Cyclists have a hard time on the road when it comes to visibility. One of the main elements that put people off cycling more regularly in cities is the risk of being hit by another vehicle, or even an opening car door, because other road users do not notice a cyclist approaching. The advent of vehicle automation seems to offer a solution to this problem, as sensors and artificial intelligence always have their “minds” focused on looking out for obstacles and hazards, but even when human error is taken out of the equation, there remain visibility problems regarding cyclists.
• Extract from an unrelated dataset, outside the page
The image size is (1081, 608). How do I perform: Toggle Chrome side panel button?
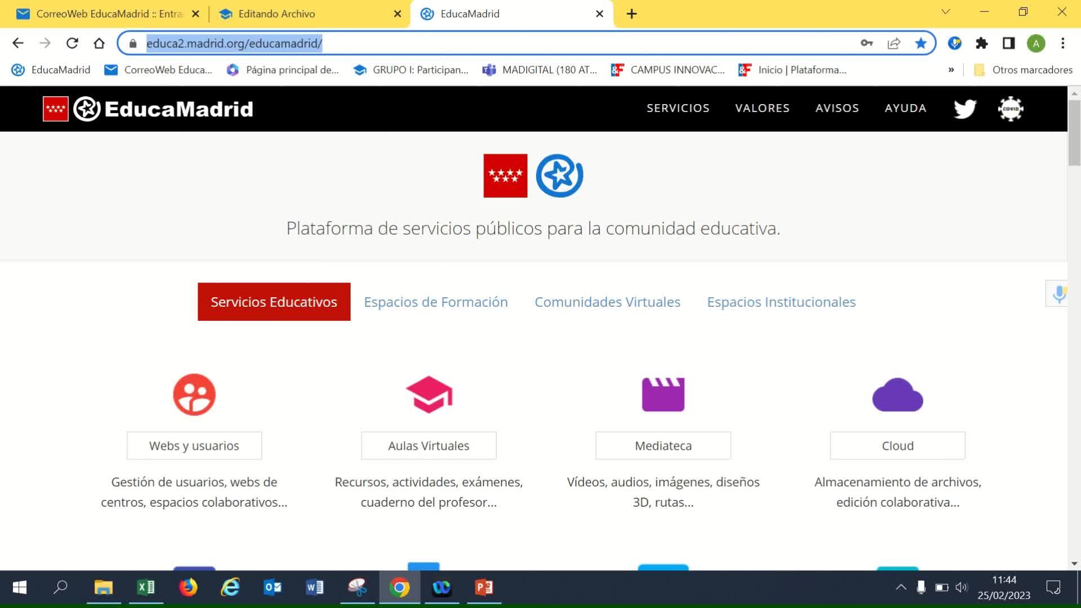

As bicycles are a lot smaller than cars, and come in a wide variety of colours, shapes and sizes, it is harder for technology to identify their presence compared to that of a car or a lorry. Technology developers working at George Mason University, in collaboration with robot taxi company Zoox, are working on an algorithm called Deep3DBox, which identifies the orientation of other vehicles on the road. At present, it can correctly identify whether a car is facing forwards or backwards 88% of the time, but for cyclists the figure is only 59%, which is not enough for the software to be reliable on the roads.

The ability of sensors to correctly orient a bicycle on the road will increase over time, due to the utilisation of large numbers of data being collected by apps such as Mobileye. Sensors may be able to correctly identify the orientation of bicycles, but there remains the problem of figuring out the path they are likely to take. This issue could be solved by road design that takes automated vehicles into account, and underlines the salience of city authorities in addressing the coexistence of automated and other vehicles on their roads, as with separated lanes for cycling, the importance of identifying bicycles and braking for them is reduced.

There is some way to go yet before automated vehicles are a regular part of most people’s lives, but it is time now for city authorities to have plans that will make the transition smoother and safer, as the way roads are designed today will have an impact that lasts for many years to come.